• [DATA TUGAS]:
○ ○ ○ ○

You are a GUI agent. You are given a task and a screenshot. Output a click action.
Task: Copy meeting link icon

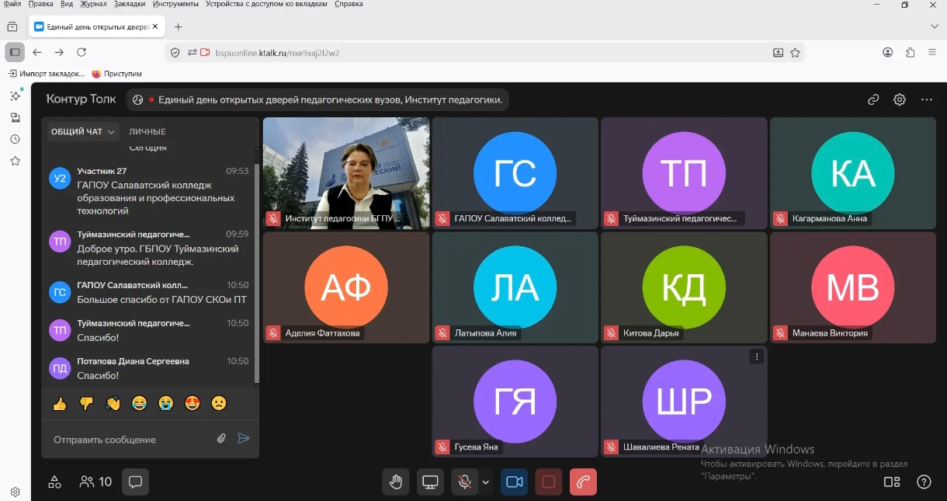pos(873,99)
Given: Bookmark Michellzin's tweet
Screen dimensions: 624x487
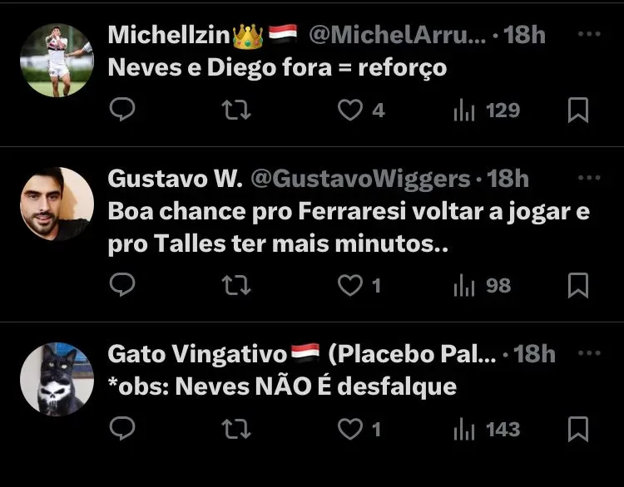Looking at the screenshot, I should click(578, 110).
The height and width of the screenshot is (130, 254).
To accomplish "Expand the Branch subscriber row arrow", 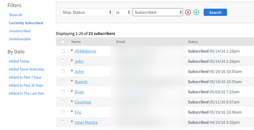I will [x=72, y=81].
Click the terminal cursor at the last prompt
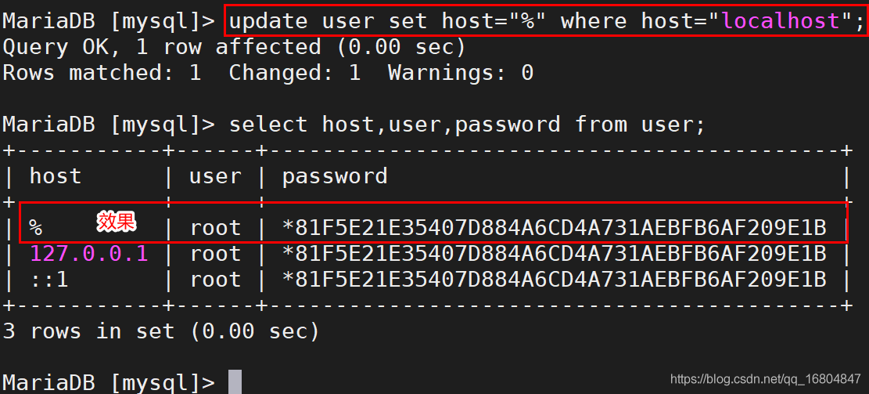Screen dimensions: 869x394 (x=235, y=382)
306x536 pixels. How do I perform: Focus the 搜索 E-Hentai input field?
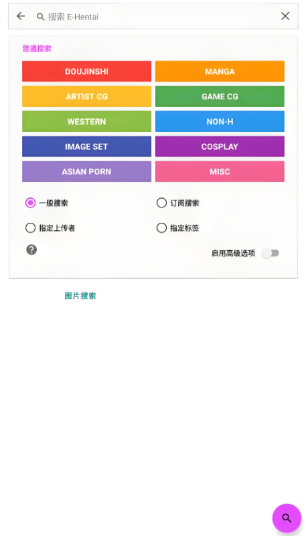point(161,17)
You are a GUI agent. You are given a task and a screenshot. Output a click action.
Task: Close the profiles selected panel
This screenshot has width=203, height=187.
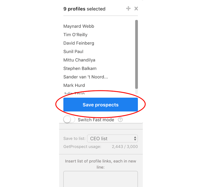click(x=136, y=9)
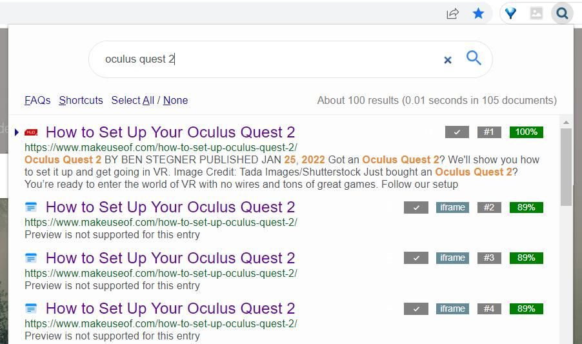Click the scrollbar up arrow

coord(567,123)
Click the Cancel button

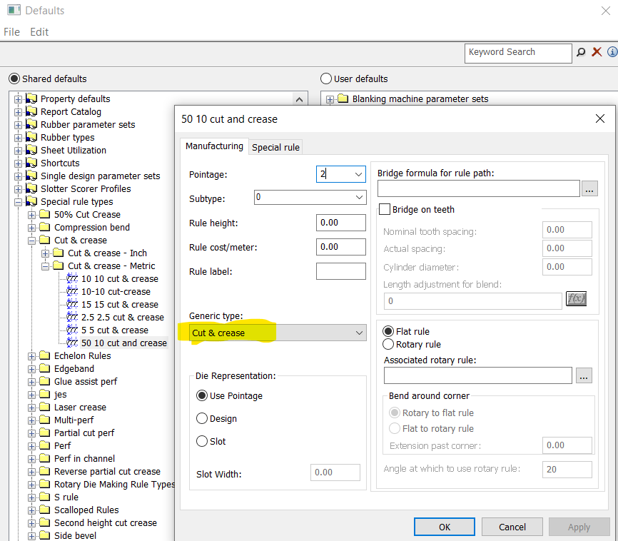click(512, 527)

○ ○ ○ ○

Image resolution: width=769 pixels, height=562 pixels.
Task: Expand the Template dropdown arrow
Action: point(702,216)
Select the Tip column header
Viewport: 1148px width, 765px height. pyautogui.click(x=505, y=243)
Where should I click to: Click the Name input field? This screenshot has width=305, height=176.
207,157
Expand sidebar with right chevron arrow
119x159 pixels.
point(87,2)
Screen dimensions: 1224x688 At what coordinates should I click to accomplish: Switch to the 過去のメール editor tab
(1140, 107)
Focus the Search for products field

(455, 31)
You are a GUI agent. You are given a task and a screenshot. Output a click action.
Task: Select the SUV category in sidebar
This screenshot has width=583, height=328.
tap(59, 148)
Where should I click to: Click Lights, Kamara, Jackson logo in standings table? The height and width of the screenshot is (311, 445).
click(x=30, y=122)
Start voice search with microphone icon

○ ○ ○ ○

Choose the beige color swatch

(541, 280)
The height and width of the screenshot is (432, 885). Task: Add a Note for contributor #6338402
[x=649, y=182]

○ ○ ○ ○

• [TUJUAN]:
Perbarui baris-baris mulai dari yang memuat "Focus the Search for products field" sampai yang memuat "tap(59, 148)" dengan mengganti "SUV" menjadi "Sedan", tanpa mengubah yang lain. Tulis ulang baris-baris itu saja.

• [JAWABAN LATIHAN]:
Focus the Search for products field

(455, 31)
You are a GUI agent. You are given a task and a screenshot. Output a click action.
Task: Select the Sedan category in sidebar
This screenshot has width=583, height=328.
tap(59, 148)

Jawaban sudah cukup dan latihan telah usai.